Stored rows
______

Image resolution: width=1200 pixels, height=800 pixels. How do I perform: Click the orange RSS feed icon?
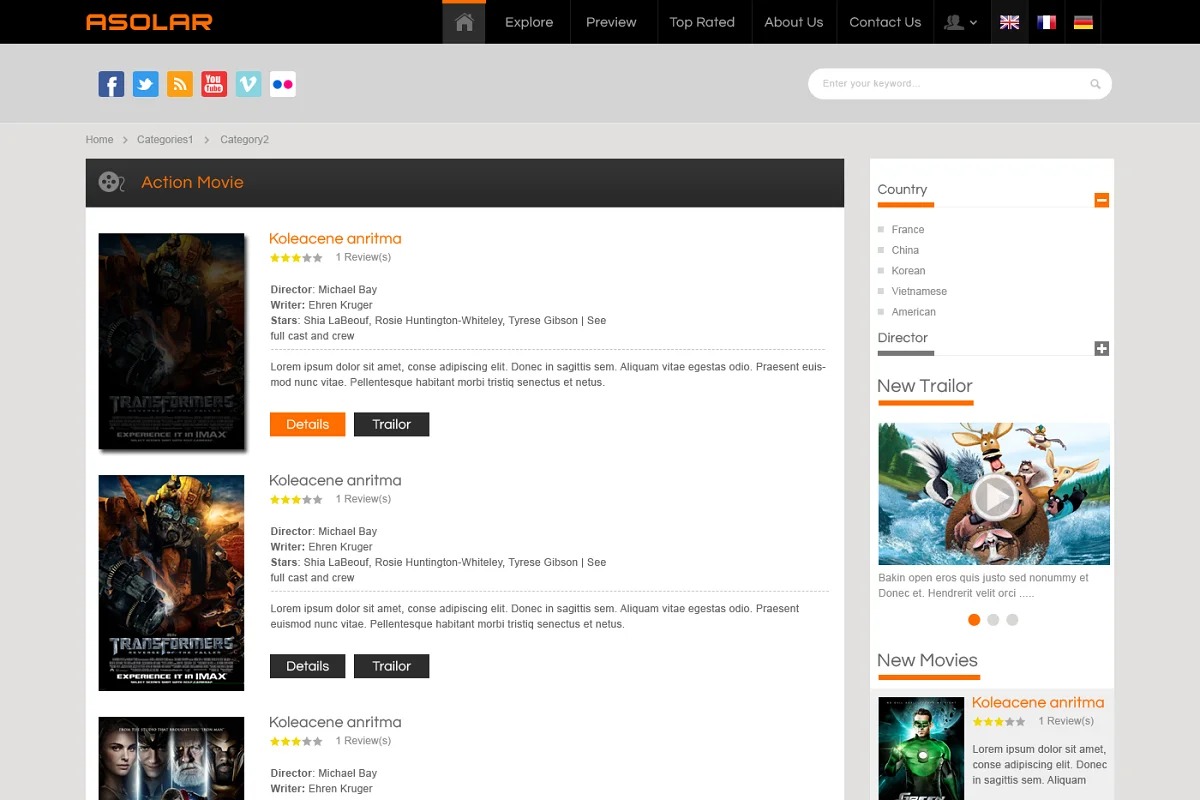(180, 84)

______

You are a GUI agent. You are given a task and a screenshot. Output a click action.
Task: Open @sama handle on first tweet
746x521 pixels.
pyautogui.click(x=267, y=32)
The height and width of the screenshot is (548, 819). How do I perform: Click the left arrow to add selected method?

______

Transcribe the lines running from the line with "You are a GUI" up to and including the line with "The height and".

Answer to this task
You are a GUI agent. You are given a task and a screenshot. Output a click action.
Task: Open @sama handle on first tweet
746x521 pixels.
pyautogui.click(x=267, y=32)
The height and width of the screenshot is (548, 819). How do I perform: Click the left arrow to add selected method?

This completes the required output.